(Dataset items)
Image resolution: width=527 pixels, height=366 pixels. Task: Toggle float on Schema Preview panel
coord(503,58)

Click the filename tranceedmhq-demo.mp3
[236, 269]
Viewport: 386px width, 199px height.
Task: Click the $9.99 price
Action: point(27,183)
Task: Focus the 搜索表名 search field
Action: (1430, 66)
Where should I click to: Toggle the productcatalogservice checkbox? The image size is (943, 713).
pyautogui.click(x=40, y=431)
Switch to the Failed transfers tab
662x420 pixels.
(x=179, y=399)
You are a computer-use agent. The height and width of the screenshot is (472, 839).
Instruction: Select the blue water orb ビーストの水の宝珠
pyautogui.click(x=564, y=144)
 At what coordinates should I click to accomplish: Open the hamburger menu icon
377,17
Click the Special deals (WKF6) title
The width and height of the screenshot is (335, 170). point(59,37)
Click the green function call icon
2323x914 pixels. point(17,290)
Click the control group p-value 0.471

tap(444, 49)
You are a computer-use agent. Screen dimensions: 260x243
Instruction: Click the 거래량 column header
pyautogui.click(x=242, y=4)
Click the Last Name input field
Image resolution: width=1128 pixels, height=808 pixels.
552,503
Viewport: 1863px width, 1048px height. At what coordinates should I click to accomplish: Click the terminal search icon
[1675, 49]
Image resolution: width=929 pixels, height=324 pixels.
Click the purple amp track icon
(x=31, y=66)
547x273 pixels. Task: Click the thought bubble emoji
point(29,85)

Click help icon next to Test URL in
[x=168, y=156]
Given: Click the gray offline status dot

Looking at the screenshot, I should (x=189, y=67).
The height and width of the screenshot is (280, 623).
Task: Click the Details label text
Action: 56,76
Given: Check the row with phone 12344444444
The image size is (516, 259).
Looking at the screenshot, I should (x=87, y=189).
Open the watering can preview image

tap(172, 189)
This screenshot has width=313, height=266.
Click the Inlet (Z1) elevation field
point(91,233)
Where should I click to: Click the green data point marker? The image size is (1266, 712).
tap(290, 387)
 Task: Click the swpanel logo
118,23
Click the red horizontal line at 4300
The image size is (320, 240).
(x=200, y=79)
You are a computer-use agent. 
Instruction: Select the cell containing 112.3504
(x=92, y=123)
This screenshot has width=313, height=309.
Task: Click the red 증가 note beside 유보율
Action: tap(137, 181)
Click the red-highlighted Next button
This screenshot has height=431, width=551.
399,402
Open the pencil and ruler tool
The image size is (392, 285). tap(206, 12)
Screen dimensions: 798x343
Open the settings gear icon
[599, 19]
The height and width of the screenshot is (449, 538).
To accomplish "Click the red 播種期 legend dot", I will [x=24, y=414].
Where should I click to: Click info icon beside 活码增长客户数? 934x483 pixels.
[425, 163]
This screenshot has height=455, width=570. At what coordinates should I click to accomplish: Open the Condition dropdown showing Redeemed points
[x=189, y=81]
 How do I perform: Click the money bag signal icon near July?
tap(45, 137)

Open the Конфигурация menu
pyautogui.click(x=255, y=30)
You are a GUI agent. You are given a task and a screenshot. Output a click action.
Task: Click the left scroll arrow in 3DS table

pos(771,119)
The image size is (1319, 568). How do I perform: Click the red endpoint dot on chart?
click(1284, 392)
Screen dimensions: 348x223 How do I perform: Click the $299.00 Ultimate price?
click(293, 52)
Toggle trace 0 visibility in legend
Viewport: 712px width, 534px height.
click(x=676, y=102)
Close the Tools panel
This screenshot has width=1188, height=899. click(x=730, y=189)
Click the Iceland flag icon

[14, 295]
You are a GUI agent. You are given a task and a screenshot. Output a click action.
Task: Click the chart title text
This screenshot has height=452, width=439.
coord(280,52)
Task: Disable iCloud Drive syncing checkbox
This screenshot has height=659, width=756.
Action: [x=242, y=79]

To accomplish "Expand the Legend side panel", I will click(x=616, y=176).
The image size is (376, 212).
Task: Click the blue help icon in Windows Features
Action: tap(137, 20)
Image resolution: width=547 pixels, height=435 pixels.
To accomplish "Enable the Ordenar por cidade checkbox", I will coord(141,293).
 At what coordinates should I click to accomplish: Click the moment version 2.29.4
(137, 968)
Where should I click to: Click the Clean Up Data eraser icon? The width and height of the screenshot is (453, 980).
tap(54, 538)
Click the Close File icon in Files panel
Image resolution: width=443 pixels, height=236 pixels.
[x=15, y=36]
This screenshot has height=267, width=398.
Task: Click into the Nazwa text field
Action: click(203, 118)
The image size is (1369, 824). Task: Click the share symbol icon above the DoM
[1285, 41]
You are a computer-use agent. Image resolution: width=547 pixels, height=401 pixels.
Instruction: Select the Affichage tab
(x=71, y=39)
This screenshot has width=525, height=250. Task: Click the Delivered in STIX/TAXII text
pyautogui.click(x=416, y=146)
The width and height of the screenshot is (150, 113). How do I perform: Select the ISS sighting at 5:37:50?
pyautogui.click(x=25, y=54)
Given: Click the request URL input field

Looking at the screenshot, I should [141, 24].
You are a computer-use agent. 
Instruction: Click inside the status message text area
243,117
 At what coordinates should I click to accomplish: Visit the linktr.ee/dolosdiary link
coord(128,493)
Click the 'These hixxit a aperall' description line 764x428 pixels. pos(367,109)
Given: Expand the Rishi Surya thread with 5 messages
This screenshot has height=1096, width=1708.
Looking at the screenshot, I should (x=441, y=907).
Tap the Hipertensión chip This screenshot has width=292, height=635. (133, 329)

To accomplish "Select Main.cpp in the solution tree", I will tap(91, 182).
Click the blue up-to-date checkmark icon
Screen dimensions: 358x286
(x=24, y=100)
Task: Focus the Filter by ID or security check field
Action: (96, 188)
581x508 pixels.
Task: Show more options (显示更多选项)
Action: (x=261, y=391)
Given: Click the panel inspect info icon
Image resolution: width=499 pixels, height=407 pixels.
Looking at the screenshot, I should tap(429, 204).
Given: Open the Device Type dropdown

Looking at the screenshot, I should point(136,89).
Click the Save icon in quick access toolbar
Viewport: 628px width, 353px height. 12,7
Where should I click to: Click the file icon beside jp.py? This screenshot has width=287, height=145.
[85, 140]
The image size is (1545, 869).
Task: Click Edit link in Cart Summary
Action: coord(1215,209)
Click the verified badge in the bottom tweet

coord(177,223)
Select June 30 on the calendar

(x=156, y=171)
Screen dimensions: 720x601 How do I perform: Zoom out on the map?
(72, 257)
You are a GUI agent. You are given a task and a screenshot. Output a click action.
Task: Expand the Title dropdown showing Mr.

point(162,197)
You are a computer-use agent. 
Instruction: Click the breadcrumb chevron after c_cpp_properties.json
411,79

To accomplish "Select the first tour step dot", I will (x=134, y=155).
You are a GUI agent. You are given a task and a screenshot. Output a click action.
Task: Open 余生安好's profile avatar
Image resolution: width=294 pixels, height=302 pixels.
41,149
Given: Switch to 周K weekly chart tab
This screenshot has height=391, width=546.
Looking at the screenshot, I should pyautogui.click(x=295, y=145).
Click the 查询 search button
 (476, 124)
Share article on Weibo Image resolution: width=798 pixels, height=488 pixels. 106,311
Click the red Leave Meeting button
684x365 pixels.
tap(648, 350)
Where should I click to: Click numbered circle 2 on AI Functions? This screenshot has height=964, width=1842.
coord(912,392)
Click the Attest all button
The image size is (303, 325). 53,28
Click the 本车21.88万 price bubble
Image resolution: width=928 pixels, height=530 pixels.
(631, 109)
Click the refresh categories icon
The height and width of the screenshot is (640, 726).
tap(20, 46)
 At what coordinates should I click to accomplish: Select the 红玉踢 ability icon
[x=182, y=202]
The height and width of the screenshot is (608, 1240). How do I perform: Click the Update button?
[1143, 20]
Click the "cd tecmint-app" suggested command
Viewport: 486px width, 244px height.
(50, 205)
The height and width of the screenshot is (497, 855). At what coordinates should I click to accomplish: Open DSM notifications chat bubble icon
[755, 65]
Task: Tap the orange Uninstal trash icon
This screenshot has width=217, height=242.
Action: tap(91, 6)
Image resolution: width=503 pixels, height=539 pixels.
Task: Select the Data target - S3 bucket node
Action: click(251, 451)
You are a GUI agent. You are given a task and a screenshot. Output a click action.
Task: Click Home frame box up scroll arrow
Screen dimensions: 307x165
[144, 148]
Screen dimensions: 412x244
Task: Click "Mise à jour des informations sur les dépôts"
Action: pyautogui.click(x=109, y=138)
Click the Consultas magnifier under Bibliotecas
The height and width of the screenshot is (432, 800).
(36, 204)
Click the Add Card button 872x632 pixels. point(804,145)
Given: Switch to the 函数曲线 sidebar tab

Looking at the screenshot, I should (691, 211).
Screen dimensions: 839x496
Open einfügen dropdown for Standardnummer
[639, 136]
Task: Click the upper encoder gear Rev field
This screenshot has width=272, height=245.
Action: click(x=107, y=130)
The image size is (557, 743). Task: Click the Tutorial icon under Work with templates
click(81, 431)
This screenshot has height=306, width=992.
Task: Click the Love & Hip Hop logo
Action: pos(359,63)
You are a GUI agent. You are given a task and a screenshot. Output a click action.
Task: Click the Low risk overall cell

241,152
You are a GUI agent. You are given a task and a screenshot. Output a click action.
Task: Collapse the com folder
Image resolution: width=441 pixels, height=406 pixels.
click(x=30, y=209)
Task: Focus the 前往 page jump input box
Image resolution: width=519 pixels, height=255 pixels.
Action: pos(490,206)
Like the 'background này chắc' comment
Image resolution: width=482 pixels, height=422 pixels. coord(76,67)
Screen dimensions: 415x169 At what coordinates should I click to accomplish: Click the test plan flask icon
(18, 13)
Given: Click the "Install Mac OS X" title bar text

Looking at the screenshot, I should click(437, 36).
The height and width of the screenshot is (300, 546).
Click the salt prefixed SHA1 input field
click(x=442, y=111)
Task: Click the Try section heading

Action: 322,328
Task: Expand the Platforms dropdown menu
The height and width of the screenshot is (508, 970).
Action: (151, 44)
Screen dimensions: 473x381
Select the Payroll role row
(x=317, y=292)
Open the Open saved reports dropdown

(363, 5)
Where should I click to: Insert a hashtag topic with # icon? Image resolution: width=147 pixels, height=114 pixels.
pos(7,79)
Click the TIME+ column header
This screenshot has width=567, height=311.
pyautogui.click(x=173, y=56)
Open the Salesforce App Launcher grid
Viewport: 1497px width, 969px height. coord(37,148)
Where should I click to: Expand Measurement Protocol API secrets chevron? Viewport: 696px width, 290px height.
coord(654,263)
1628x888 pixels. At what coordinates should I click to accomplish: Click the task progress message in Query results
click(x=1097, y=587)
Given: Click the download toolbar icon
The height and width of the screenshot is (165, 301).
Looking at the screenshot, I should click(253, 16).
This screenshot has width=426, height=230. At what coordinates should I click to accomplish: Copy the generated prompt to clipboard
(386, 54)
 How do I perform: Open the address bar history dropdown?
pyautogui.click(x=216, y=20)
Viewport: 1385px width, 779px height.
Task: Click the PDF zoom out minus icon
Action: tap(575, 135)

■ Aim ■
Please report every line of the data above that contains the word "beside", copying each such line in full.

■ Result for this task ■
Task: Click the red 증가 note beside 유보율
Where should I click to: Click info icon beside 活码增长客户数? 934x483 pixels.
Where should I click to: Click the file icon beside jp.py? This screenshot has width=287, height=145.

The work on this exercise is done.